Summary of my understanding from this set of lectures:

- Gradient Descent takes a lot of epochs to converge to minima especially for smooth contours, thus increasing computation costs. Thus, Momentum based GD (MGD) came into picture
- MGD uses historical information (exponentially increasing ) as a factor to boost the learning rate and travel faster to minima. However, as it uses longer strides in ends up making a lot of large u-turns to reach minima
- Nesterov Accelerated Gradient (NAG) uses historical information but with cautious, i.e. it makes a correction by calculating a temporary GD based on just the historical factor and not latest GD
- The GD does not work practically for sparse features with low learning rates.
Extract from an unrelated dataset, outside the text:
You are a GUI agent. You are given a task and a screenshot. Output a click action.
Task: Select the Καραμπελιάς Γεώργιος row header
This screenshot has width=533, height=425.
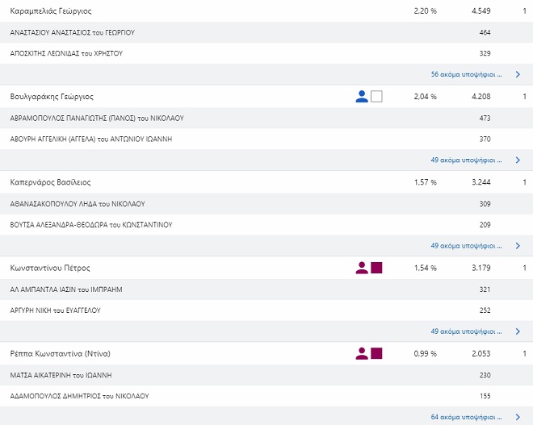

It will take them forever to converge. Thus the need to have an Adaptive GD (or Adagrad) where the learning rate is enhanced artificially for sparse features by using history factor (which is usually lower for sparse features due to their sparseness) in the denominator of learning rate
- Problem with Adagrad is it decays the learning rate so fast that it doesn’t converge to minima as it becomes practically zero (historical factor in denominator very huge) till sparse features weights are converged to their ideal values. Gives rise to RMSProp Gradient
- RMSProp decelerates the learning rate by adding an exponentially decaying term (beta - any value between 0 and 1) to the history factor. This still ensures that the effective learning rate for sparse and dense features are different
- Adam Gradient Descent (or just Adam) combines the best of the world from Momentum GD and RMSProp. It uses the history factor for gaining momentum on flat surfaces and also the same history factor to render efficient learning rate till converging to minima

In the lecture, we are told that a combination of Momentum GD and RMRProp is mostly used in practical world. Isn’t the same combination equal to Adam Gradient Descent, that uses best of both the worlds?